14ymedio, Havana, June 27, 2026 / “It is not a neoliberal package, nor is it a return to capitalism.” With that warning, Deputy Prime Minister – and great-grand-nephew of Fidel and Raul Castro – Oscar Perez-Oliva Fraga presented the 176 economic and social reforms to the 22nd Congress of the Cuban Workers’ Federation (CTC) this Friday. The CTC is the island’s only legal trade union and one of the Communist Party’s main transmission belts.
The Government needs to expand the space for private business, attract foreign capital, decentralize decision-making, and allow new financial operations, while insisting that none of this alters the political foundations of the system. According to Perez-Oliva Fraga, the reform does not require amending the Constitution either.
The official, who also heads the Ministry of Foreign Trade and Foreign Investment, stated that “if wealth is not generated, we cannot build the just society we want.” The statement amounts to an acknowledgment that the State no longer has sufficient resources to sustain its social policies, while avoiding any examination of the internal causes of the country’s productive collapse.
Among the standing priorities are control of the fiscal deficit, inflation, price regulation, and banking. The state plan projects a deficit of 74.5 billion pesos for 2026, of which 29.219 billion had already accumulated by the end of May. The Government has also authorized 91 foreign-currency self-financing schemes – a succession of exceptions that benefits companies able to generate hard currency without resolving the broader exchange-rate chaos.

Some of the reforms will begin to be implemented within the next 30 days. The timetable includes measures covering economic actors, the Central State Administration, the energy sector, agriculture, prices, wages, trade, catering, services, and the partial dollarization of the economy.
The program also envisages expanding private-sector participation in tourism, foreign trade, and the real estate sector, as well as facilitating foreign investment by Cubans living outside the island. Cooperatives will be permitted to import and sell fuel for their operations, seek external financing, and open bank accounts abroad.

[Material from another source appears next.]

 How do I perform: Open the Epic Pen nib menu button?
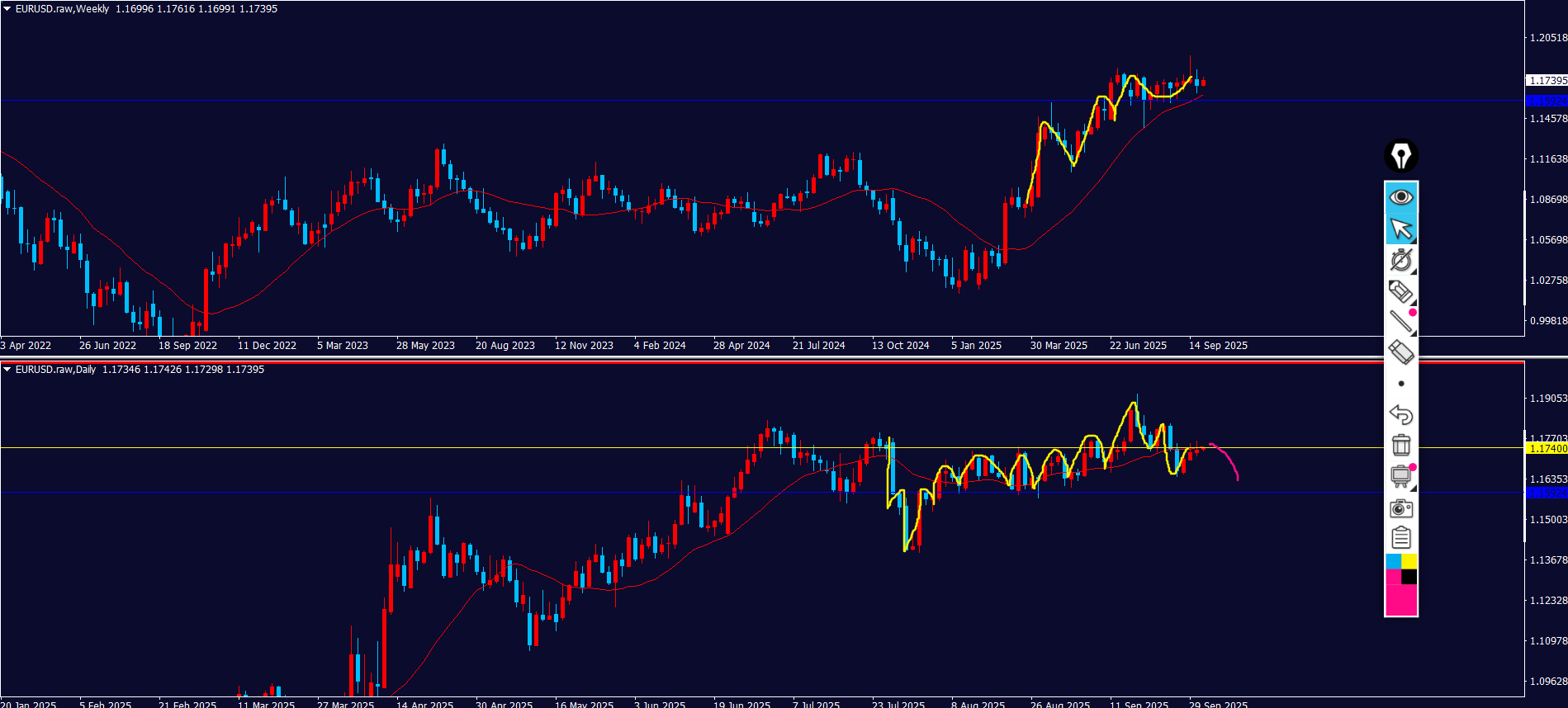point(1400,156)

The fine print will depend, however, on numerous regulations still pending. The Government has created a legal working group headed by Esteban Lazo, President of the National Assembly, and a separate “political and communications support” group led by the Party. While the former will be tasked with accelerating the drafting of implementing provisions, the latter will manage the public explanation of measures that may prove unpopular.
Perez-Oliva summed up the philosophy of the process as “unified direction with decentralization of responsibilities.” Havana will retain political command and strategic decision-making, while businesses, municipalities, and workers will be required to generate income and be held accountable for results.
The union, which represents 2,069,285 members, also aims to extend its presence into private-sector companies.
“The implementation of these reforms will not achieve the results we aspire to if our workers are not actively involved,” President Miguel Diaz-Canel told the delegates. The CTC will be expected to transform the government’s program into a political movement, explain it in workplaces, and accompany processes of “labor reorientation” – a term that may encompass layoffs, reassignments, workforce reductions, and the closure of unproductive entities.
The union, which represents 2,069,285 members, also aims to extend its presence into private-sector companies. The unionization of their employees was among the issues debated, alongside wages, productivity, support for retirees, and protection of workers’ rights. No explanation has been offered as to what capacity the CTC would have to stand up to a state or private employer, but it seems clear that workers will not be able to organize outside the Party-controlled federation.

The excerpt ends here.